● **Supplied records**
———

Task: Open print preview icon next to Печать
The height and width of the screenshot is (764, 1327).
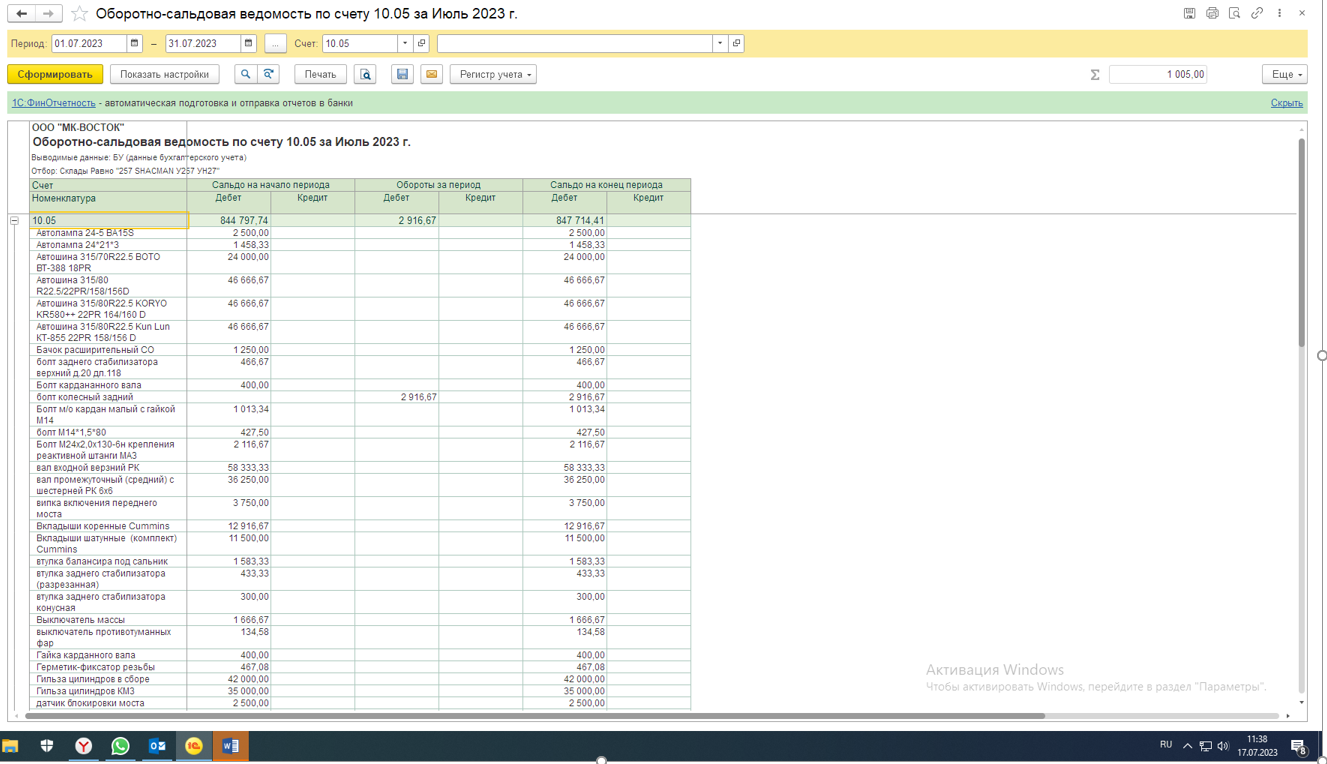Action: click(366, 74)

———

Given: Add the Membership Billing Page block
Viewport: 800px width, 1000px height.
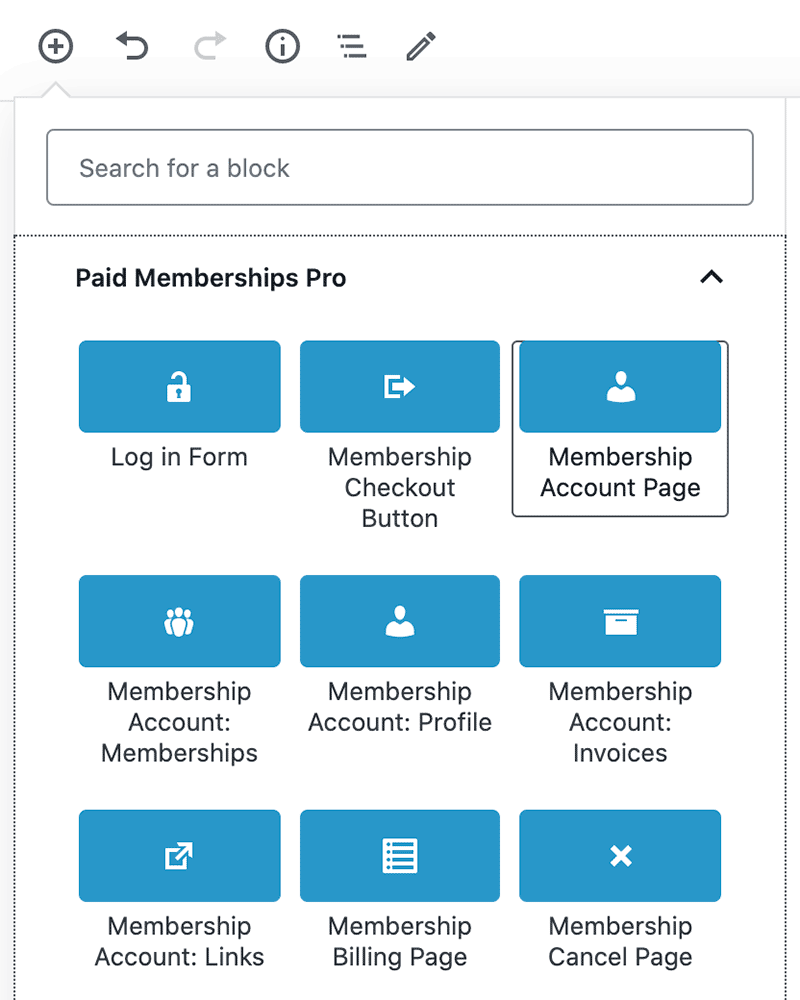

———

Above are the records. Copy the lines beginning at the one that has "Given: Add the Membership Billing Page block" and ending with the one that has "Viewport: 800px width, 1000px height.", unchanged.

● **Task result**
Given: Add the Membership Billing Page block
Viewport: 800px width, 1000px height.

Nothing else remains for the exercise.